Mean serum uric acid concentration was also found to be significantly higher in patients with psoriasis when compared with the other two groups (P < 0.05; Table 1). In nearly 25% of these patients serum uric acid level was more than 10 mg/dl. After 12 weeks of treatment, mean value for serum uric acid was found to be significantly decreased (P < 0.05). Fall in serum uric acid was observed in nearly 80% of the patients (Fig. 2). Psoriasis is a disease with rapid epidermal cell turnover, which in turn may result in hyperuricemia. Eroglu et al. [13] have shown elevated levels of both, CRP and uric acid in patients with cardiac syndrome X. They suggested that there can be a rise in CRP and uric acid in patients having inflammatory disorder involving a large area of the body. It has also been reported that higher levels of CRP increase blood pressure by reducing nitric oxide production in endothelial cells, which in turn may result in vasoconstriction.

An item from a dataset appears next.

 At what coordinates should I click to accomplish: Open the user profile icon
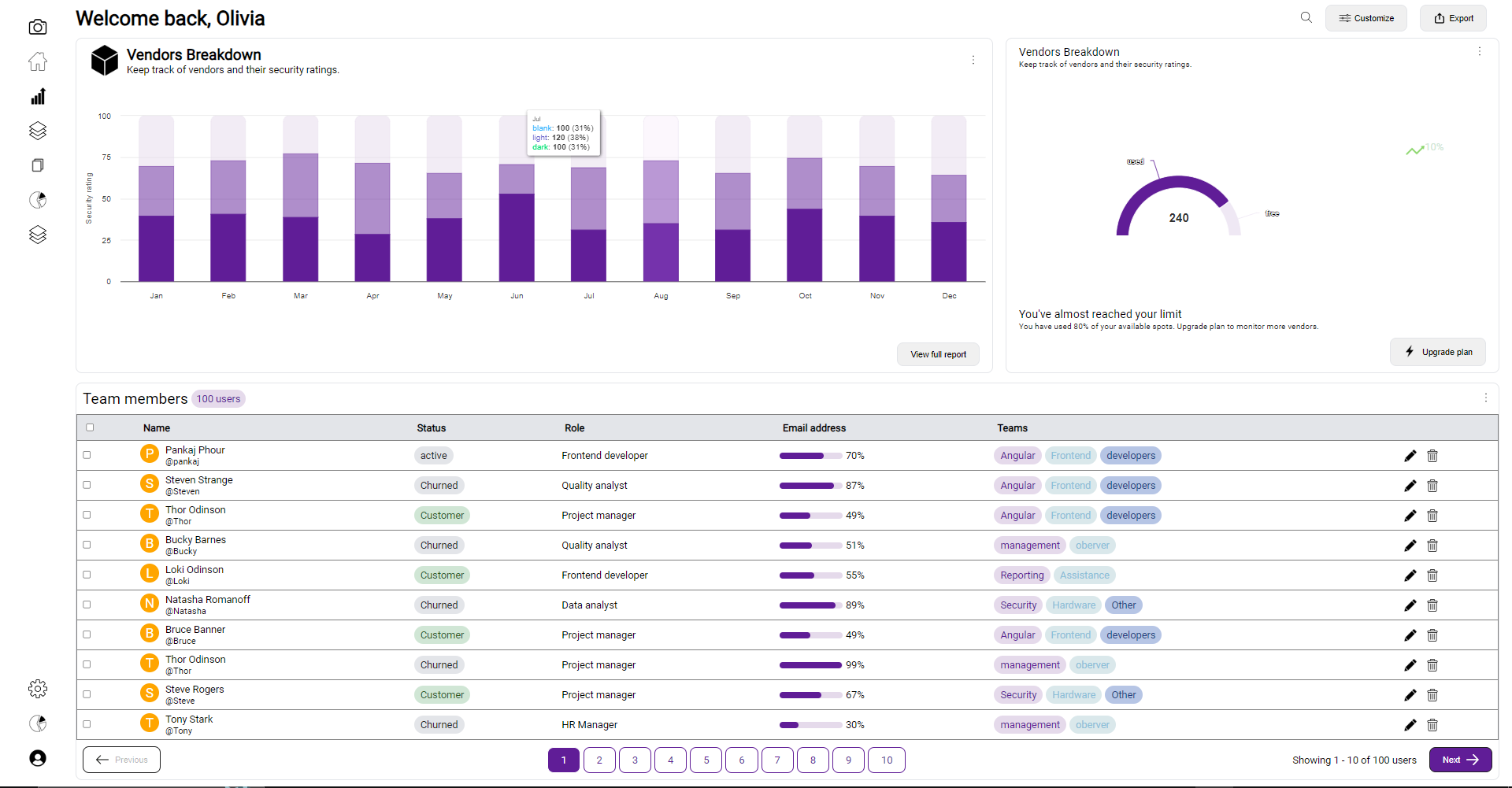tap(38, 758)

As vasoconstriction impairs blood flow to various parts of the body including joints, it in turns causes hypoxia and compromised joint function that may lead to the development of arthritis in patients with psoriasis [14]. Leczinsky [15] reported nearly 20% onset of arthritis in patients with psoriasis. Even in the present study, there were nearly 25% (6 out of 25) of the patients with serum CRP concentration above 50 mg/l. These were also the patients whose serum uric acid level was more than 9 mg/dl. Results of the present study thus, confirm that CRP and uric acid levels should be monitored in patients with psoriasis, and that psoriasis and psoriatic arthritis should be treated as a single disease entity with common inflammatory mediators and pathways.